В Питтсбурге перед лекцией ему вырвали зуб с наросшим на корне мешком гноя, и врач-американец удивился, как он смог выдержать такую адскую боль в течение почти суток.
— Вы, русские, — железные люди.
Лекцию Алекс читал с кровавым ватным тампоном в дыре между оставшимися зубами. При этом немножко шепелявил. Слушатели же приписали это русскому акценту лектора.
История, рассказанная Алексом, понравилась мужчинам. Даже старейший Сэм Кипнис, давным-давно отошедший от активных дел в бизнесе, а от сексуальных и подавно, пришел в неожиданное возбуждение и предложил Алексу, когда гости прощались с хозяевами, прогуляться пешком перед сном, благо им было по пути.

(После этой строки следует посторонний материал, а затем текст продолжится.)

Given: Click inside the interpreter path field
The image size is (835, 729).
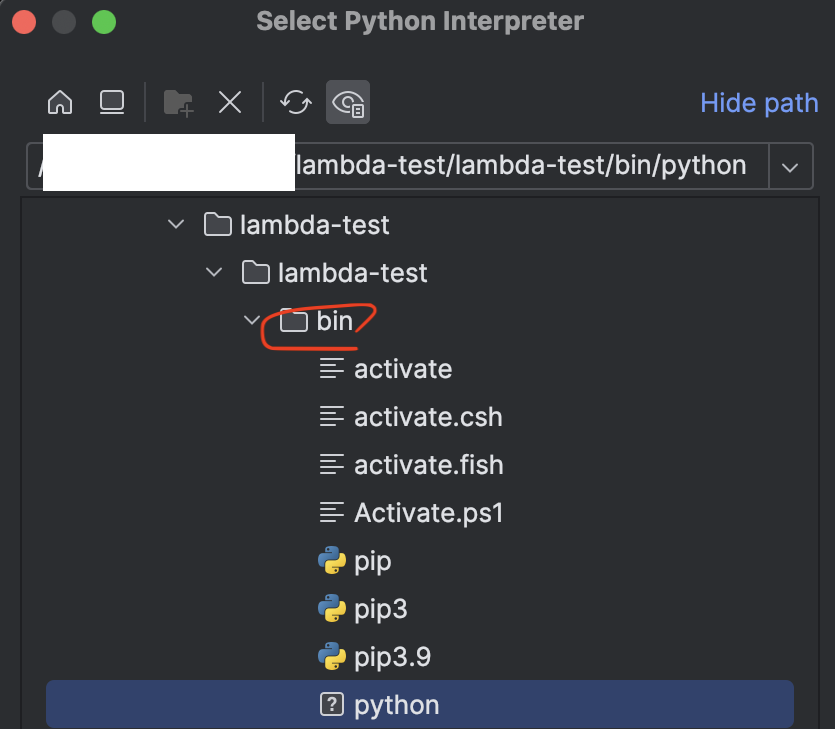Looking at the screenshot, I should pyautogui.click(x=520, y=166).
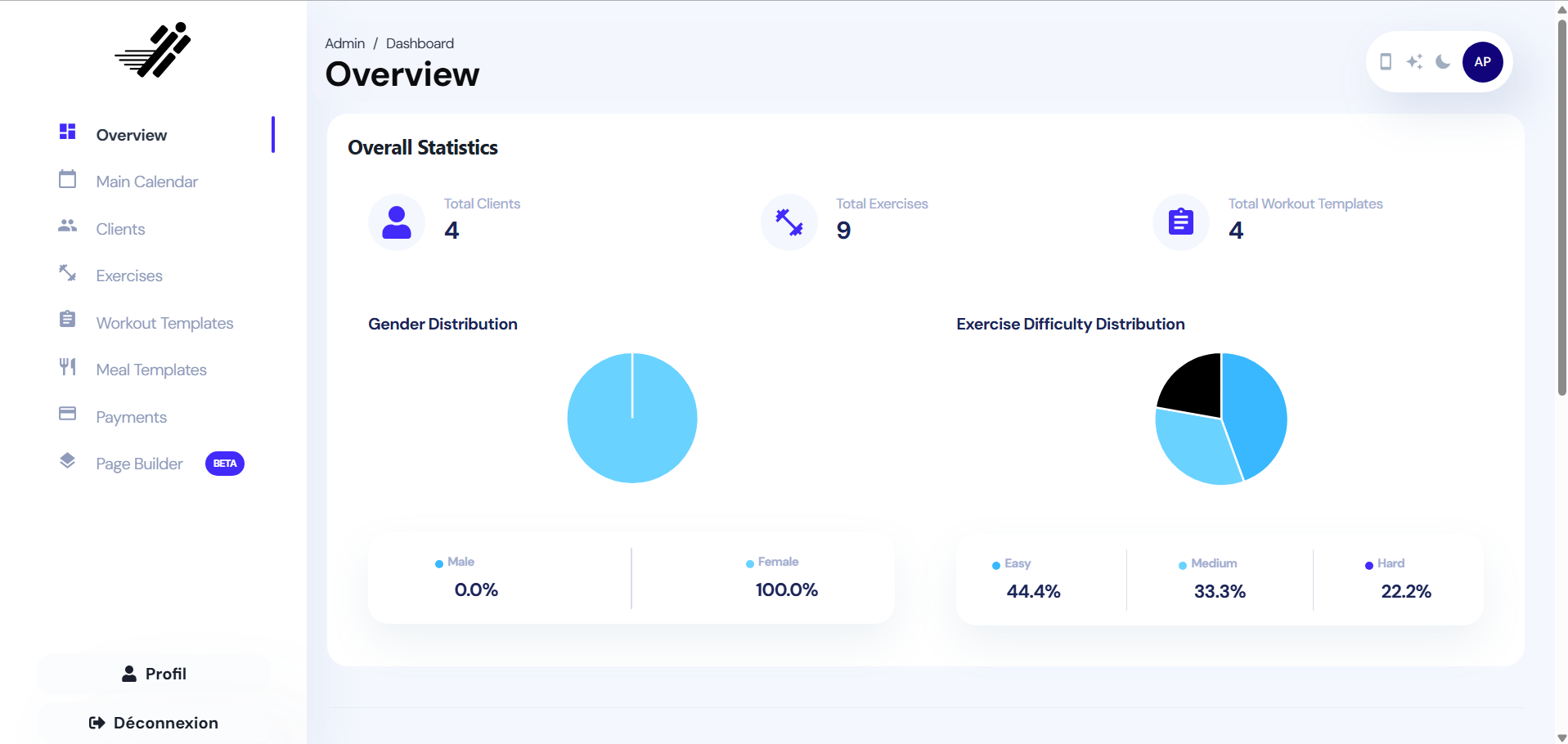The image size is (1568, 744).
Task: Open Main Calendar from the sidebar
Action: (x=146, y=182)
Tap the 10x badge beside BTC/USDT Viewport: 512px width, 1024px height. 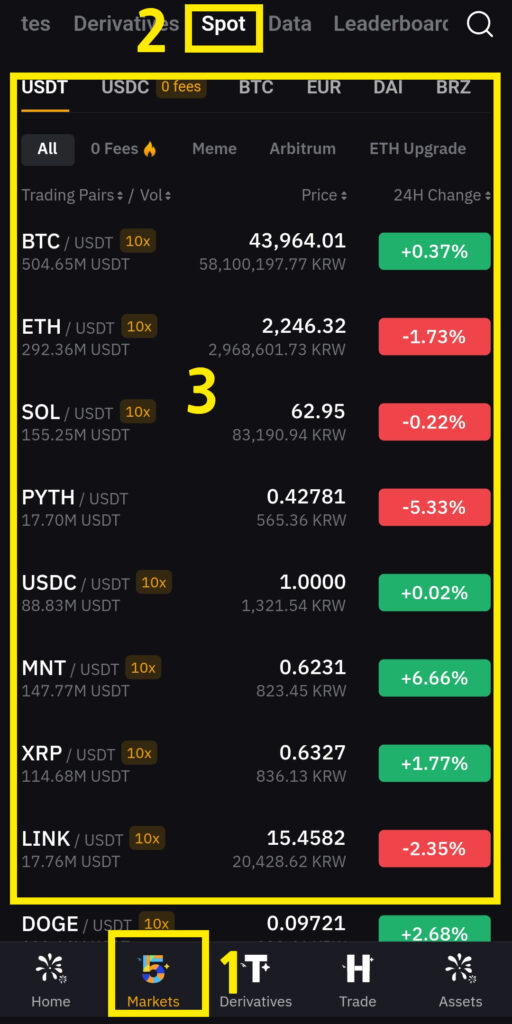pyautogui.click(x=138, y=241)
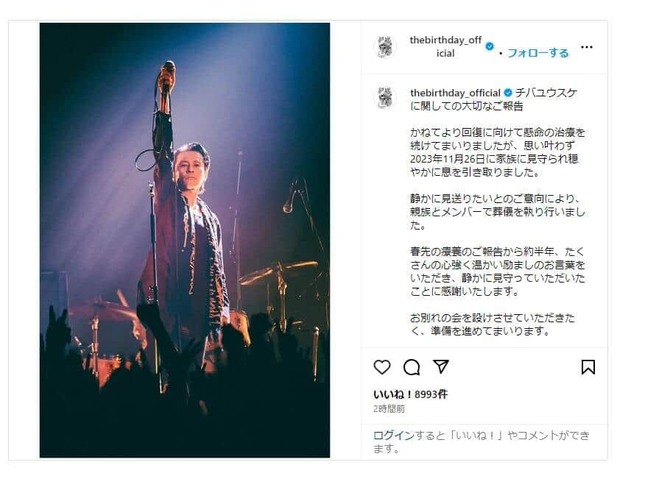Open the caption username thebirthday_official link
This screenshot has width=645, height=490.
coord(455,93)
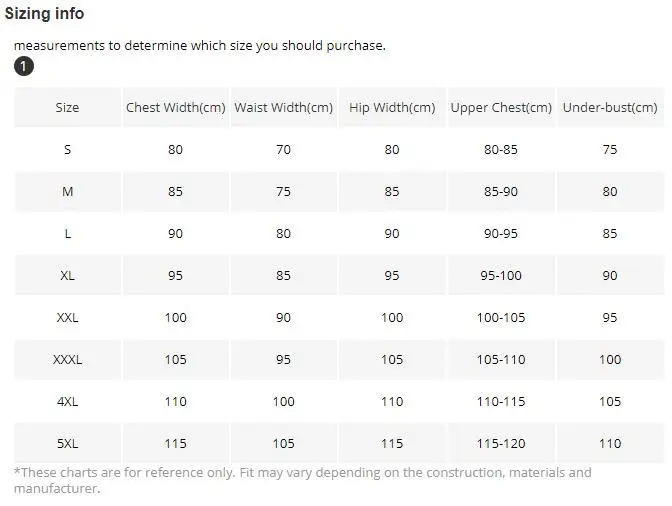
Task: Click the numbered circle icon 1
Action: (x=24, y=66)
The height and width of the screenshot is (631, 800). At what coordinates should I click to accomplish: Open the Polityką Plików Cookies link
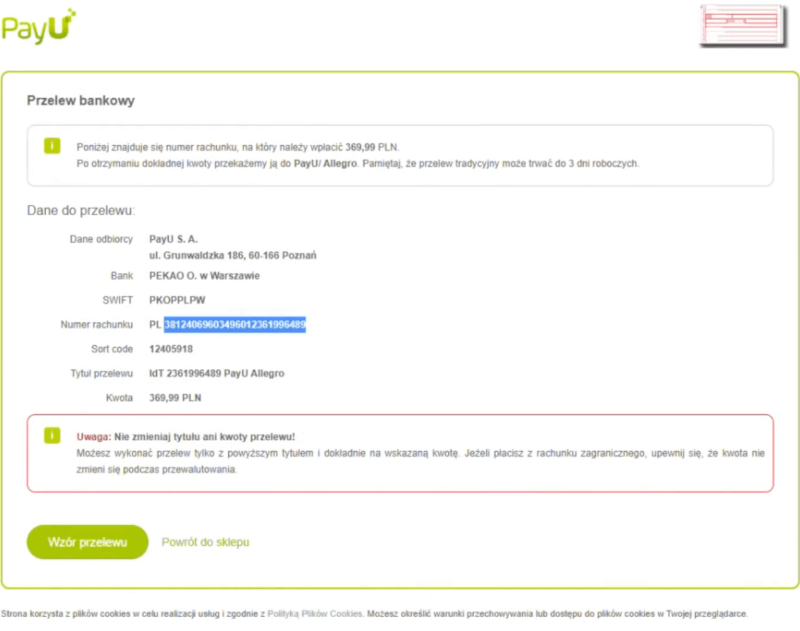(314, 614)
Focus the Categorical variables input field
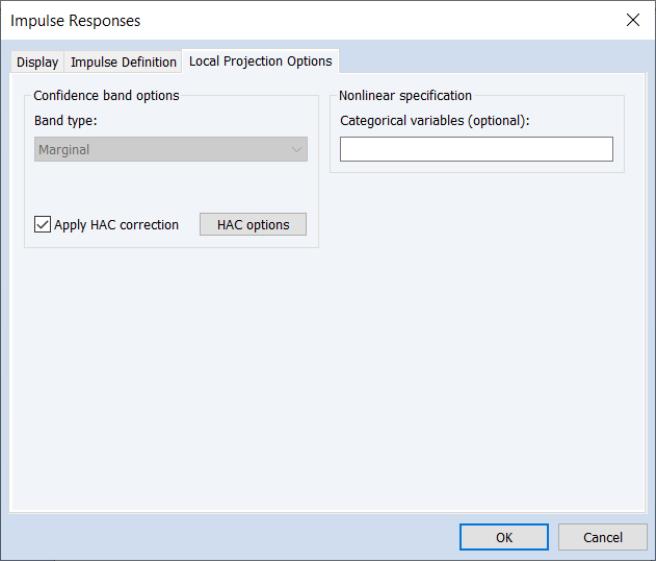This screenshot has width=656, height=561. click(x=476, y=150)
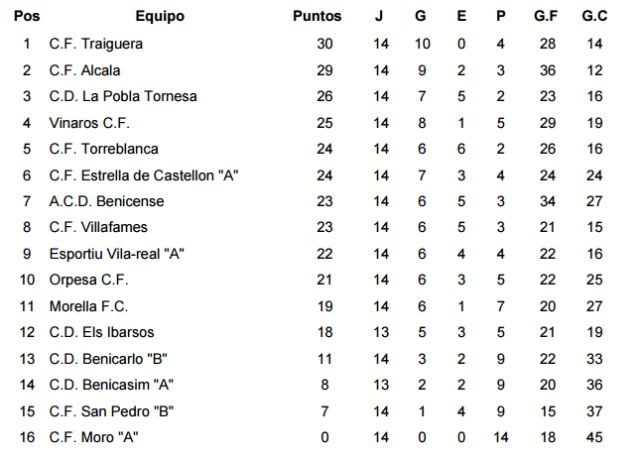
Task: Select the C.F. Alcala team name
Action: (85, 70)

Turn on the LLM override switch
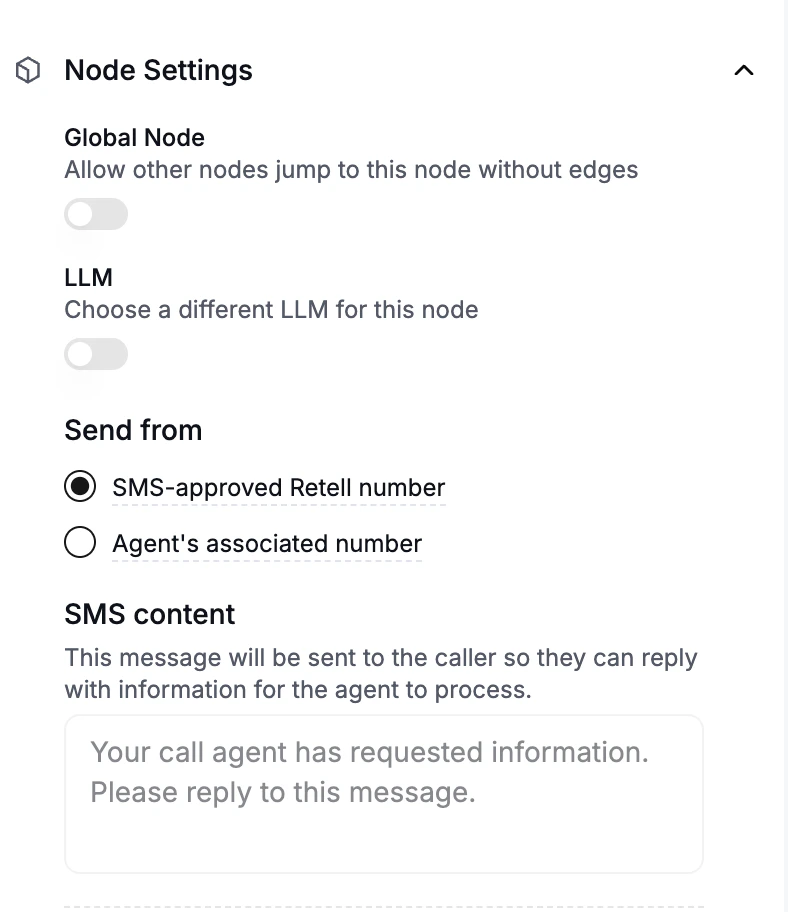click(x=96, y=354)
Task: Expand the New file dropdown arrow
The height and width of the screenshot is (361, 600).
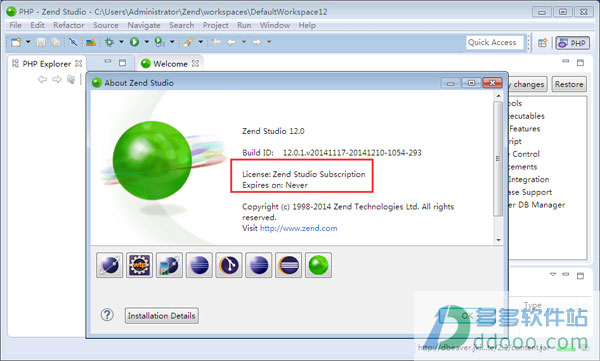Action: pyautogui.click(x=28, y=42)
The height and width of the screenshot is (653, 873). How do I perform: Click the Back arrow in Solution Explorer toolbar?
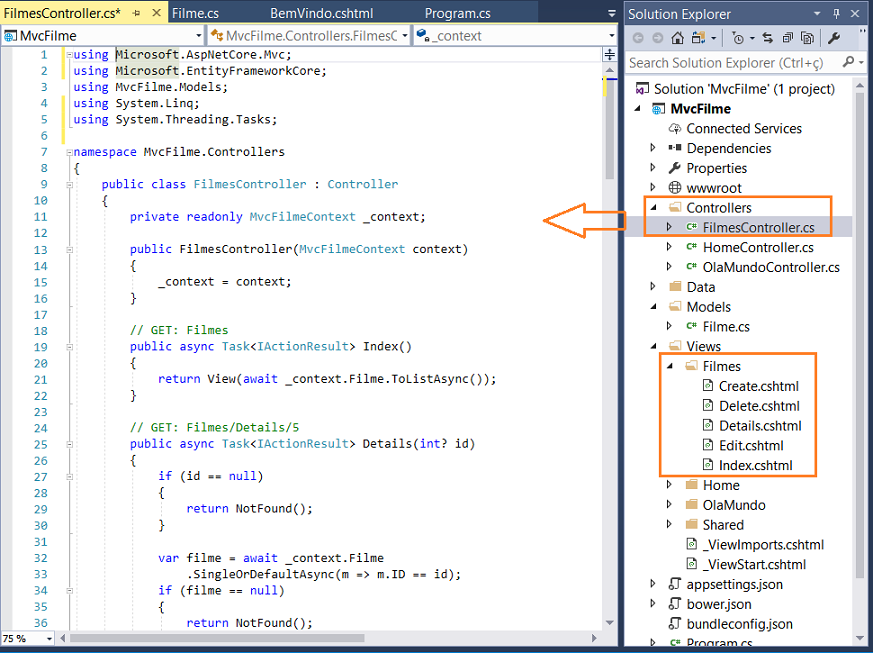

Чтобы добраться до эмигрантского клоповника на Западной стороне, нужно было обогнуть Сентрал-Парк и пройти фешенебельную Сауф-Лещьдарк, состоявшую из самых дорогих отелей, где богатые люди снимали квартиры и жили под охраной вооруженной стражи и объективов телекамер. В одном из этих отелей снимал холостяцкую квартиру стоимостью в полторы тысячи долларов в месяц престарелый Сэм Кипнис. Вторую такую же квартиру он держал в другом отеле на другом конце Америки, в жарком Майами, и жил попеременно, в зависимости от времени года, то там, то здесь.